Marian Gidea, Rafael de la Llave
Topological methods in the instability problem of Hamiltonian systems
(1082K, pdf)
ABSTRACT. We use topological methods to investigate some recently proposed
mechanisms of instability (Arnol'd diffusion) in Hamiltonian
systems.
In these mechanisms, chains of heteroclinic connections between
whiskered tori are constructed, based on the existence of a
normally hyperbolic manifold $\Lambda$, so that: (a) the manifold
$\Lambda$ is covered rather densely by transitive tori (possibly
of different topology), (b) the manifolds $W^\st_\Lambda$,
$W^\un_\Lambda$ intersect transversally, (c) the systems satisfies
some explicit non-degeneracy assumptions, which hold generically.
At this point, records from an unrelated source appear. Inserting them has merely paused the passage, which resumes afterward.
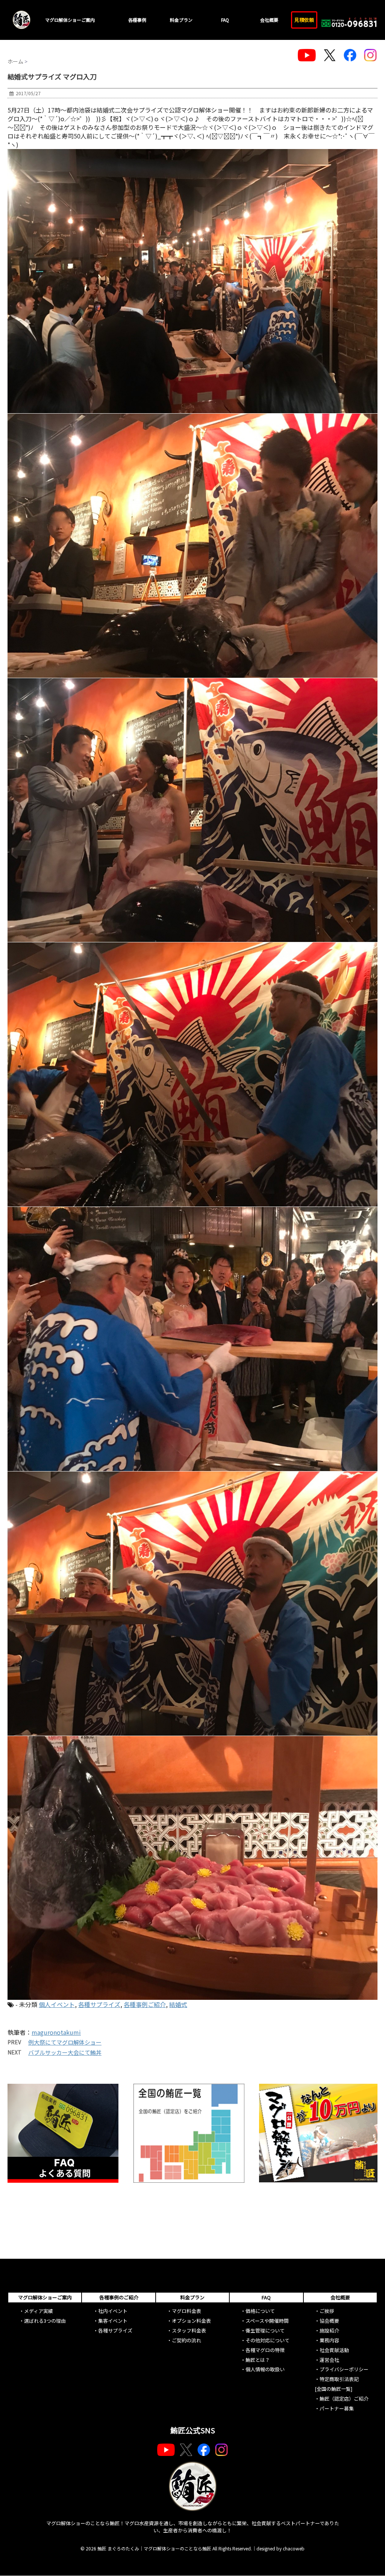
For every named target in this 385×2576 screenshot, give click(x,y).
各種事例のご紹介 (118, 2297)
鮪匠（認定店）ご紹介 (344, 2398)
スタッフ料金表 (189, 2330)
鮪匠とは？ (258, 2359)
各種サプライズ (99, 2004)
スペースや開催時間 (267, 2320)
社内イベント (112, 2310)
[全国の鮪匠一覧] (333, 2388)
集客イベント (112, 2320)
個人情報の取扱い (265, 2369)
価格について (260, 2310)
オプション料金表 (191, 2320)
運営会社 (329, 2359)
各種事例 (137, 20)
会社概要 (269, 20)
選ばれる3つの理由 (45, 2320)
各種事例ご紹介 (145, 2004)
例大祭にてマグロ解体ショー (65, 2042)
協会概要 (329, 2320)
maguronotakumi (56, 2032)
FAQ (225, 20)
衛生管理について (265, 2330)
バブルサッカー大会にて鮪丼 (65, 2052)
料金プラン (181, 20)
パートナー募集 (337, 2408)
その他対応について (268, 2340)
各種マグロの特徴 (265, 2350)
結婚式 (178, 2004)
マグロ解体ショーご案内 (70, 20)
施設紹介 (329, 2330)
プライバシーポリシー (344, 2369)
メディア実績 (38, 2310)
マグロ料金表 (186, 2310)
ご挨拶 (327, 2310)
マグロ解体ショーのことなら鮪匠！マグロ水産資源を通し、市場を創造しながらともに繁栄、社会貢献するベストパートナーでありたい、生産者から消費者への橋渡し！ (192, 2527)
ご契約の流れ (186, 2340)
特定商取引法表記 (339, 2379)
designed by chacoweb (280, 2548)
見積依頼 (304, 19)
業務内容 (329, 2340)
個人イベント (57, 2004)
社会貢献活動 (334, 2350)
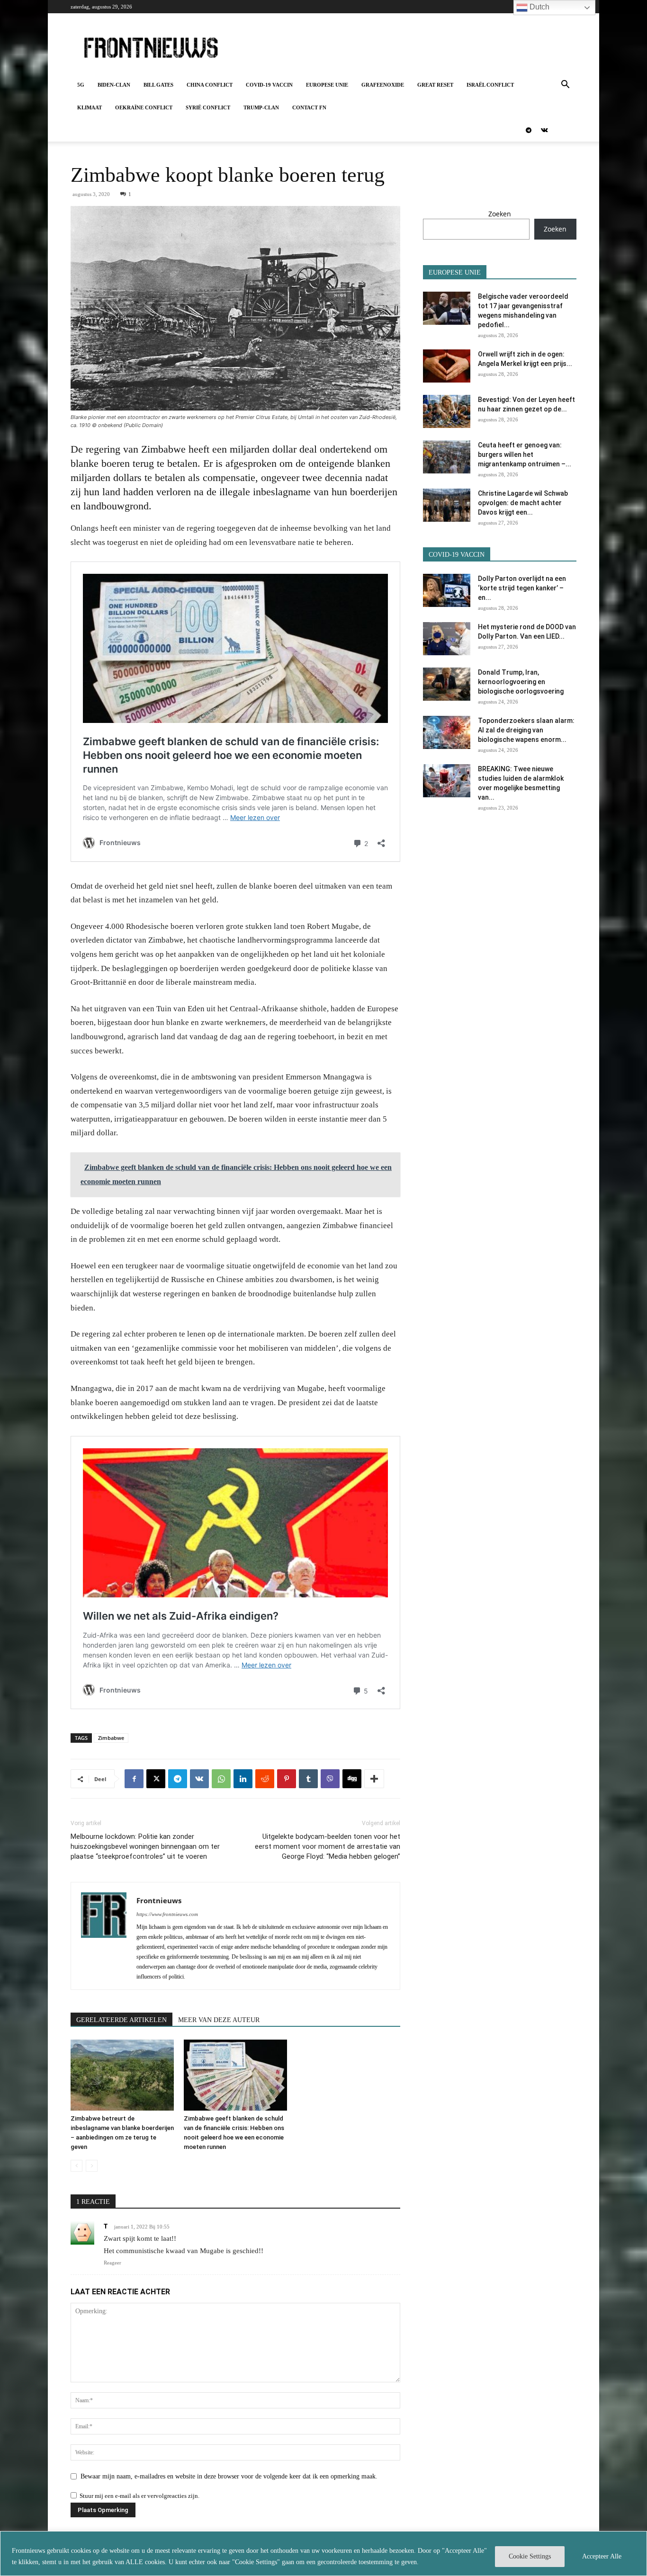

In this paper we use the method of correctly aligned windows to
show that, under the assumptions (a), (b) (c), there are orbits
that move a significant amount.
As a matter of fact, the method presented here does not require
that the tori are exactly invariant, only that they are
approximately invariant. Hence, compared with the previous
papers, we do not need to use KAM theory. This lowers the
assumptions on differentiability.
Also, the method presented here allows to produce concrete estimates on the time to move, which were not considered in the previous papers.